2. Horizontal contact force (no gravity involvement; relies on friction or reaction force from objects)

- When both sides generate impact without external support, each relies only on ground friction. Assuming equal friction coefficients (same shoes, same surface), and both can match muscular force with impact force:

- If one’s body weight is less than the opponent’s, even with much stronger trained muscles, once the impact force exceeds the ground friction one can sustain, one will be pushed backward.

- Even if one can fully exert high-level trained muscle strength to overcome the opponent’s friction, the result will be that the lighter person retreats a long distance while the heavier opponent retreats only a short distance.

- If one applies contact force while holding onto a solid external structure, body weight is temporarily increased, making it easier to fully exert trained muscle strength. Once the opponent’s ground friction is overcome, the opponent retreats while the person applying force often remains unmoved.

- Ultimately, only the trained individual knows whether their training intensity has surpassed the required contact force. Observers, without precise friction-testing instruments and proper materials, can only confirm that muscular force was used to strike and move the opponent.

- If the successful striker is lighter, estimation is roughly based on the heavier opponent’s weight retreating.

- If the successful striker is heavier, estimation is roughly based on the retreat distance of the lighter opponent.

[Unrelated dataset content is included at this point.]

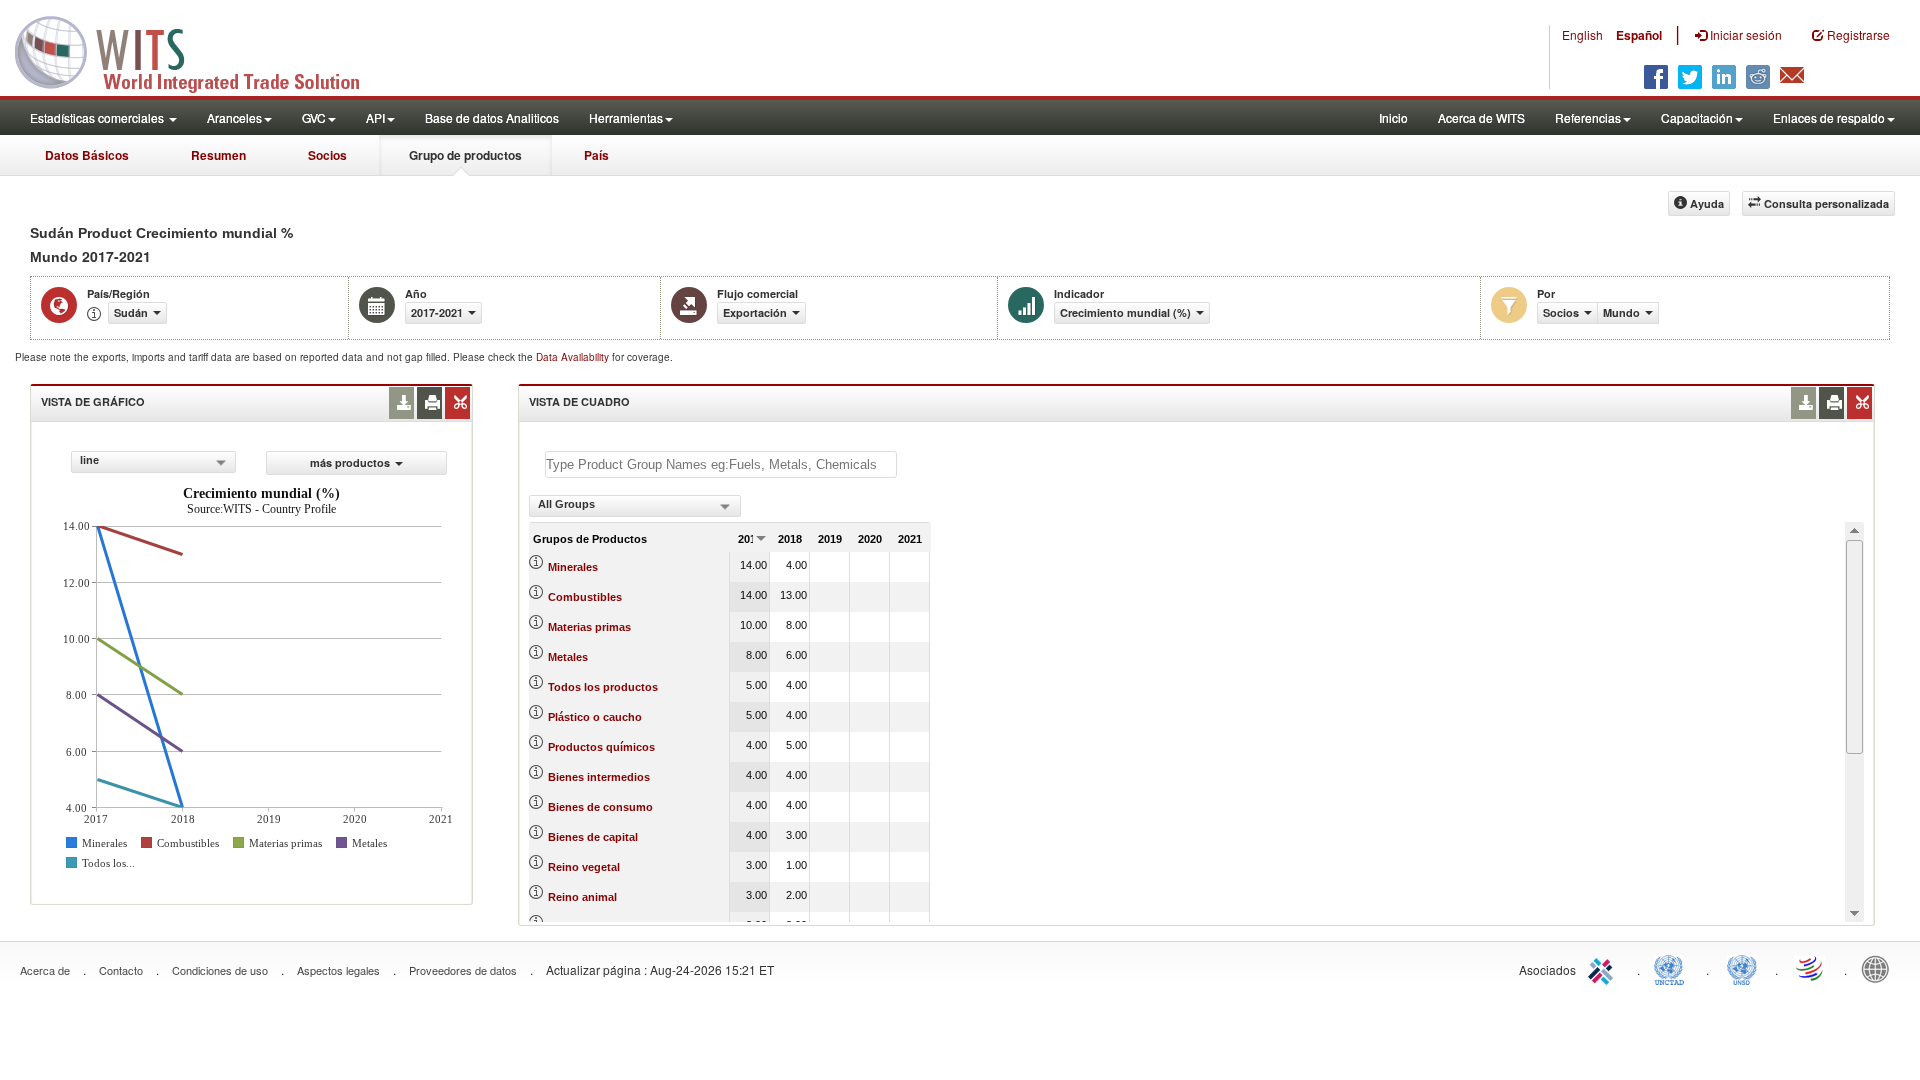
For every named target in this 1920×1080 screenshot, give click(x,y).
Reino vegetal (584, 867)
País (596, 155)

From these methods and limitations, it is clear that martial arts skills involving internal force and physical application are difficult to evaluate accurately without precise instruments.

Additionally, some individuals have muscle attachments farther from the relevant leverage joints than average. This creates longer effort arms, meaning the impact force they generate against an opponent may exceed their actual muscular strength. As a result, internal force evaluation may overestimate such individuals’ muscle power.

==Training concepts==

Regular nutrition and training are the main components to strengthen Neijin.

===Nutritional intake===

Healthy eating and excretion habits should be kept as regular as possible before exercise, it is important to ensure that most or all toxins have been eliminated to prevent prolonged reabsorption and negative effects.
This allows the body to rely primarily on the day's nutritional intake to support training and recovery.

===Sports training===
Regardless of whether the training goal is martial application or physical conditioning, one should maintain the habit of exhaling during force exertion and inhaling during recovery or preparation, so that breathing and muscular activity remain as coordinated as possible.

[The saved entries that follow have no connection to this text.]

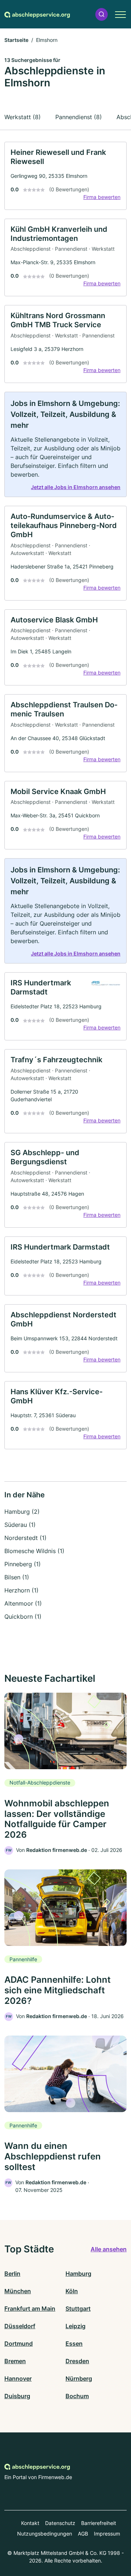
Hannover (18, 2378)
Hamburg (78, 2273)
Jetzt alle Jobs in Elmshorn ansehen (75, 487)
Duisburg (17, 2396)
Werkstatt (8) (22, 117)
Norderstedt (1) (25, 1537)
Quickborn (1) (22, 1616)
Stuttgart (78, 2308)
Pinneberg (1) (22, 1564)
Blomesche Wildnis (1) (34, 1551)
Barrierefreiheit (98, 2523)
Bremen (15, 2361)
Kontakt (30, 2523)
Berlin (12, 2273)
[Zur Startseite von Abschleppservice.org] (37, 14)
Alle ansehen (109, 2249)
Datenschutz (60, 2523)
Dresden (77, 2361)
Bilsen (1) (16, 1577)
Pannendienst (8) (78, 117)
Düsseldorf (19, 2326)
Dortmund (18, 2343)
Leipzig (76, 2326)
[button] (101, 14)
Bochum (77, 2396)
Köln (72, 2291)
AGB (83, 2533)
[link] (65, 176)
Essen (74, 2343)
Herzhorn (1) (21, 1590)
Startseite (16, 40)
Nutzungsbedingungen (44, 2533)
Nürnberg (79, 2378)
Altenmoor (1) (23, 1603)
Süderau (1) (20, 1524)
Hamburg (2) (22, 1511)
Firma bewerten (101, 197)
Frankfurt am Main (29, 2308)
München (17, 2291)
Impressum (107, 2533)
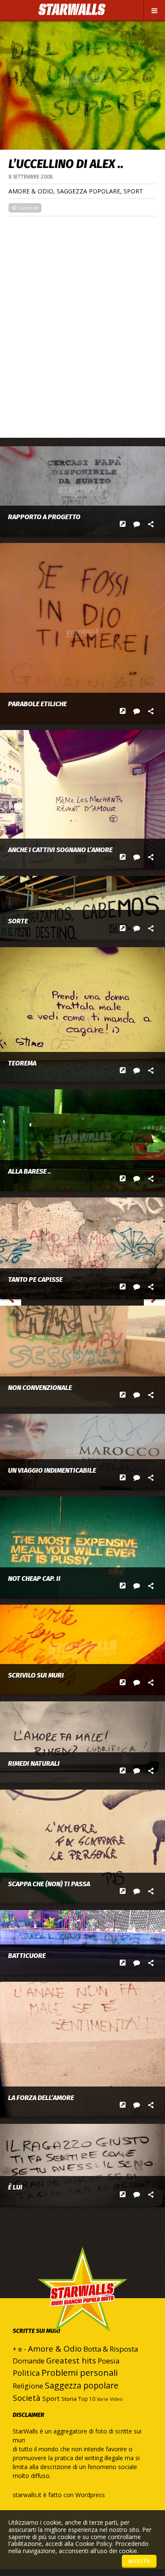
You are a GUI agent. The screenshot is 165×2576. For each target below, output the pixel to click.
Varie (102, 2399)
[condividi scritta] (151, 523)
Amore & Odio (30, 191)
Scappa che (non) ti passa (49, 1884)
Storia (69, 2399)
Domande (28, 2361)
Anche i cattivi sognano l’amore (60, 850)
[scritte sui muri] (82, 2165)
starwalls (82, 2306)
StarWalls (72, 9)
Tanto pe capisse (35, 1279)
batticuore (27, 1955)
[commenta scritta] (137, 523)
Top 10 (86, 2399)
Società (27, 2397)
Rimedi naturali (34, 1763)
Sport (133, 191)
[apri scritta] (123, 523)
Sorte (18, 921)
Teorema (22, 1063)
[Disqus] (82, 322)
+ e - (19, 2349)
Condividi (27, 207)
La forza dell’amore (41, 2098)
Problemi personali (79, 2372)
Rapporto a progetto (44, 517)
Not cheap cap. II (34, 1578)
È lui (15, 2187)
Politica (26, 2373)
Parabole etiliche (37, 704)
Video (116, 2399)
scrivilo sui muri (36, 1675)
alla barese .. (29, 1171)
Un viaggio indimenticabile (52, 1470)
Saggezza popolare (88, 191)
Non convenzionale (40, 1387)
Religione (28, 2386)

The key to unlock and nurture Neijin is said to be the practice of ‘song’ (Traditional Chinese: 鬆 ). The term ‘song’ can function as a verb which means to keep one's mind and body loose resilient and expanding like the consistency of cotton or clouds or relaxed yet concentrated like the sharp alertness of cats immediately before attack. The term can also be used as an adjective which has the same meaning as described above. The greater the extent one can achieve ‘song’ and minimize the use of Li, the greater the release of Neijin force.

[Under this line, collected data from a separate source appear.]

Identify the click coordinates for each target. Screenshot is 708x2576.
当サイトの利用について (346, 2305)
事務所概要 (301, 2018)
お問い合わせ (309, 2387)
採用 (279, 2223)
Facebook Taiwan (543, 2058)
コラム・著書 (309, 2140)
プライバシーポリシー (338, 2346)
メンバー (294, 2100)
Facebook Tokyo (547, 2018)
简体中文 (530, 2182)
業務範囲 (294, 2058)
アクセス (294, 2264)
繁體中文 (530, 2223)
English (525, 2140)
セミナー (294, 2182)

Neijin trainees are often reminded to refrain from using the Li force, because the energy of Neijin will be locked and blocked whenever the Li force is applied. So, Neijin and Li are said to be mutually exclusive.

The Taijiquan master Yang Chengfu used the concept of ‘song’ as a benchmark in his daily teaching. It was his daily routine to keep reminding his disciples to ‘song’ thoroughly more than 10 times when he inspected them.